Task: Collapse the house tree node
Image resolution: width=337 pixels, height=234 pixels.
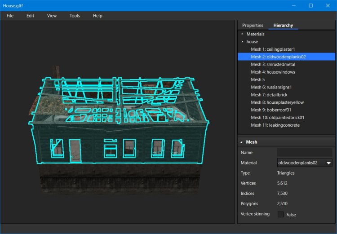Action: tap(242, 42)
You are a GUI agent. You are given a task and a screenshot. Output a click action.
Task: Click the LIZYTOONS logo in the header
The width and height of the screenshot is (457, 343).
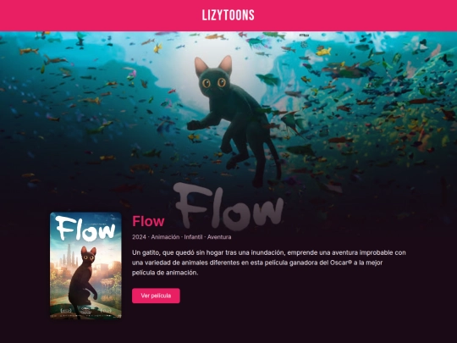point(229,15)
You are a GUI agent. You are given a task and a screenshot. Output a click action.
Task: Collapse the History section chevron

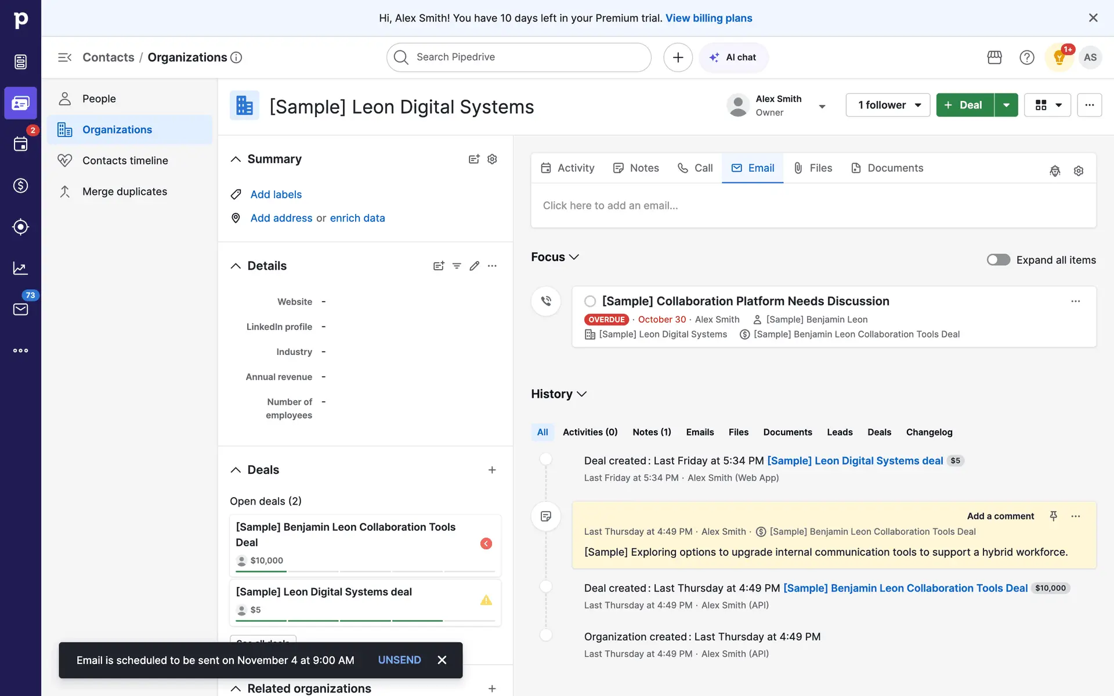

* _What the task requires_:
Arrange the data above as a numbered list with one line per item. Skip blank lines and omit the pictures.

* _Response_:
1. Task: Collapse the house tree node
2. Image resolution: width=337 pixels, height=234 pixels.
3. Action: tap(242, 42)
4. You are a GUI agent. You are given a task and a screenshot. Output a click action.
5. Task: Click the LIZYTOONS logo in the header
6. The width and height of the screenshot is (457, 343).
7. point(229,15)
8. You are a GUI agent. You are given a task and a screenshot. Output a click action.
9. Task: Collapse the History section chevron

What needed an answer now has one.